Among the entries below, find the line with "Task: Expand the Trigger voltage dropdown" and the line with "Task: Click the Paste icon in Clipboard group". Return exactly those lines and every line between them, but no pictures.
- Opening Delimiter -
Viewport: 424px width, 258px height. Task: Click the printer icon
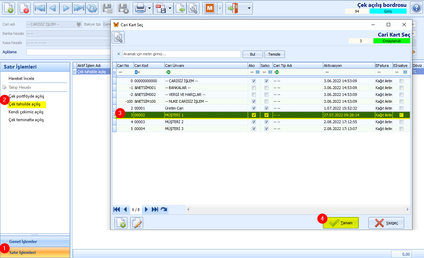point(140,8)
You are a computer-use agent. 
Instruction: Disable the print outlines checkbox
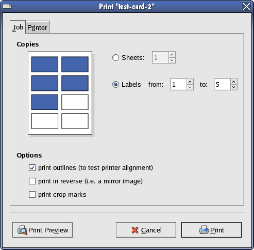click(x=32, y=168)
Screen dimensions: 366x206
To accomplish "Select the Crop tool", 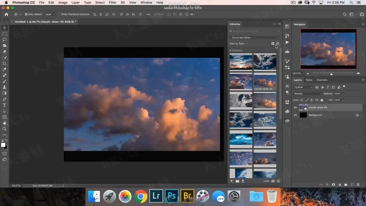I will pos(4,63).
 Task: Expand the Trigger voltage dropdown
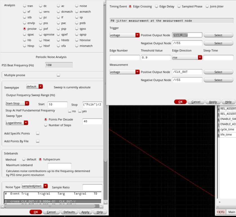click(125, 35)
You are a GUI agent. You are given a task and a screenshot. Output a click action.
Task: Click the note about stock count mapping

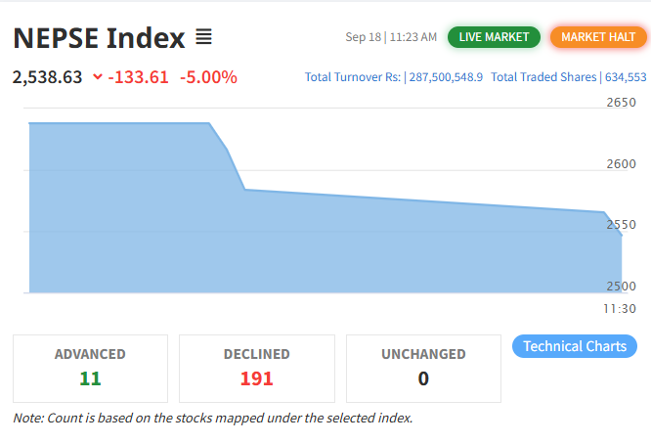213,418
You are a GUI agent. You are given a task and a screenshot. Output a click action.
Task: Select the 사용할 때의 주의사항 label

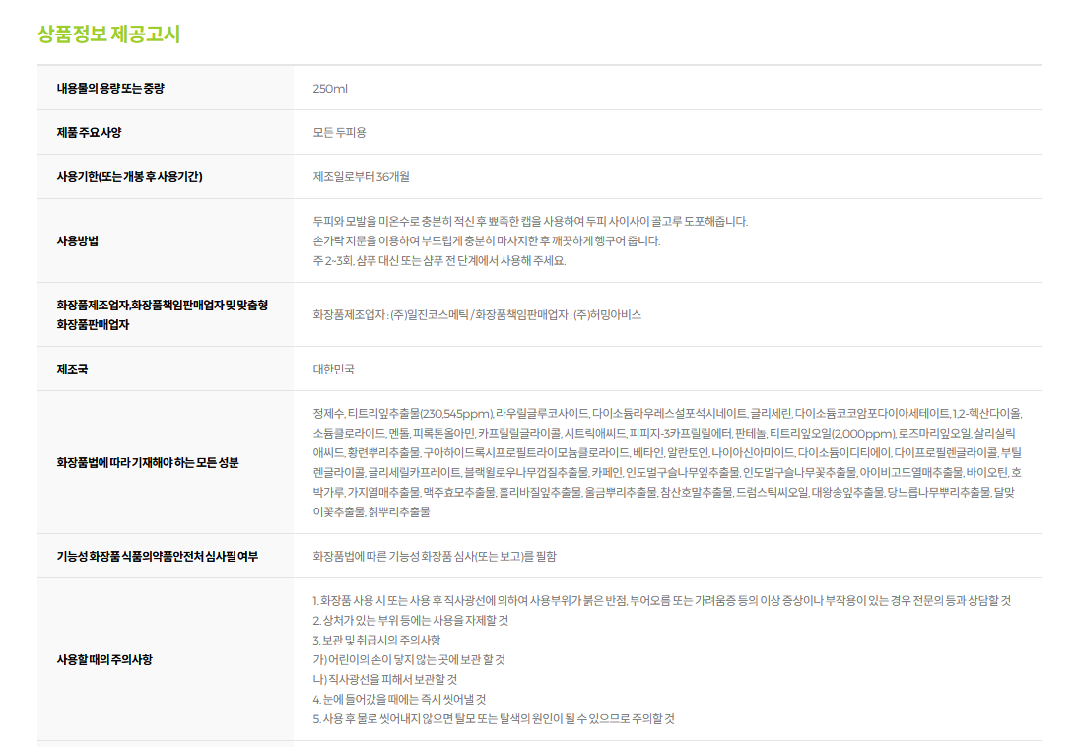click(x=104, y=659)
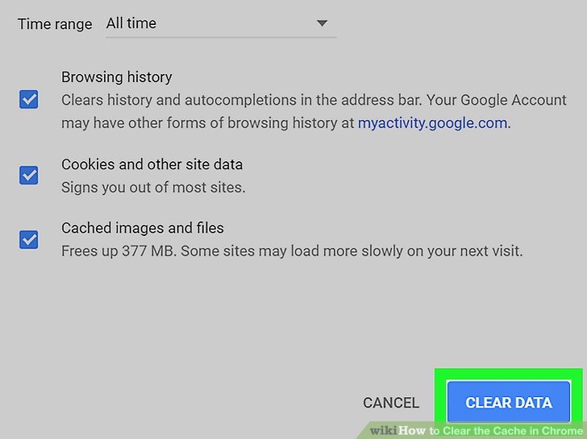Viewport: 587px width, 439px height.
Task: Uncheck the Cached images and files checkbox
Action: coord(29,239)
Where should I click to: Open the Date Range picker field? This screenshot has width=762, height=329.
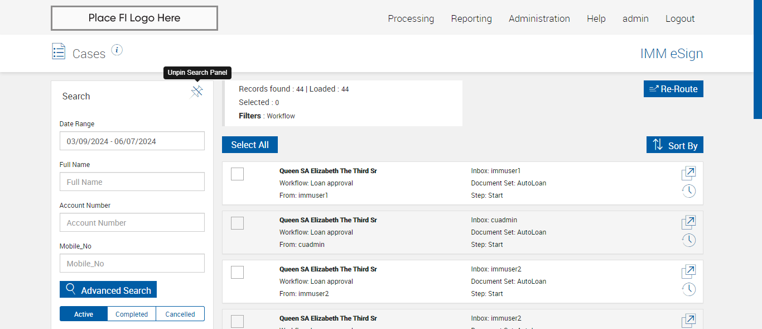coord(132,141)
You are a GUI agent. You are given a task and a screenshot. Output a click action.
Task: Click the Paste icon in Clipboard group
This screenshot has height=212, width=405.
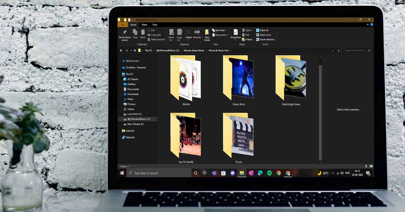click(x=143, y=33)
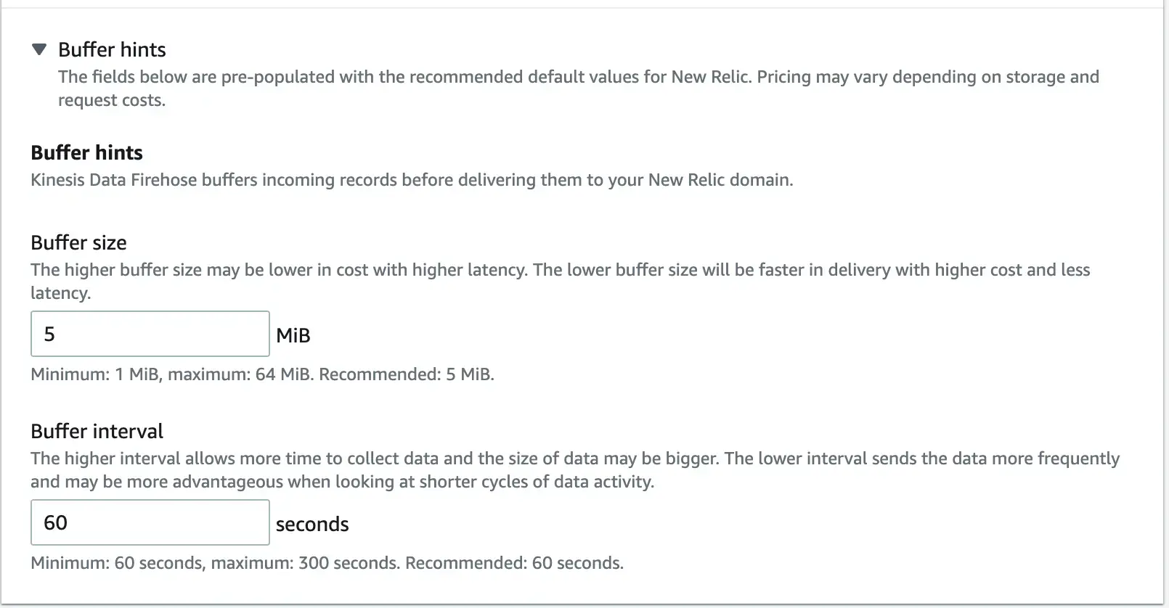Click the bold Buffer hints heading
The image size is (1169, 608).
pyautogui.click(x=86, y=152)
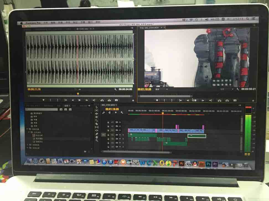The height and width of the screenshot is (201, 269).
Task: Pick the Pen tool in the tools panel
Action: coord(97,134)
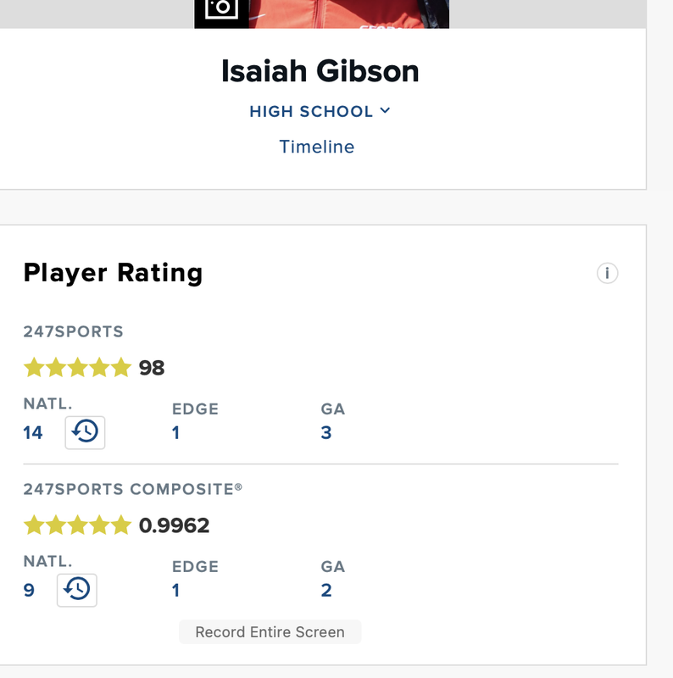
- Closing Delimiter -
### TASK SOLUTION
 Task: Expand the Trigger voltage dropdown
click(125, 35)
You are a GUI agent. You are given a task and a screenshot. Output a click action.
Task: Click the note about stock count mapping

213,418
You are a GUI agent. You are given a task and a screenshot. Output a click action.
Task: Select the 사용할 때의 주의사항 label

click(x=104, y=659)
Viewport: 587px width, 439px height.
Task: Uncheck the Cached images and files checkbox
Action: coord(29,239)
Where should I click to: Open the Date Range picker field? This screenshot has width=762, height=329.
coord(132,141)
You are a GUI agent. You are given a task and a screenshot. Output a click action.
Task: Click the Paste icon in Clipboard group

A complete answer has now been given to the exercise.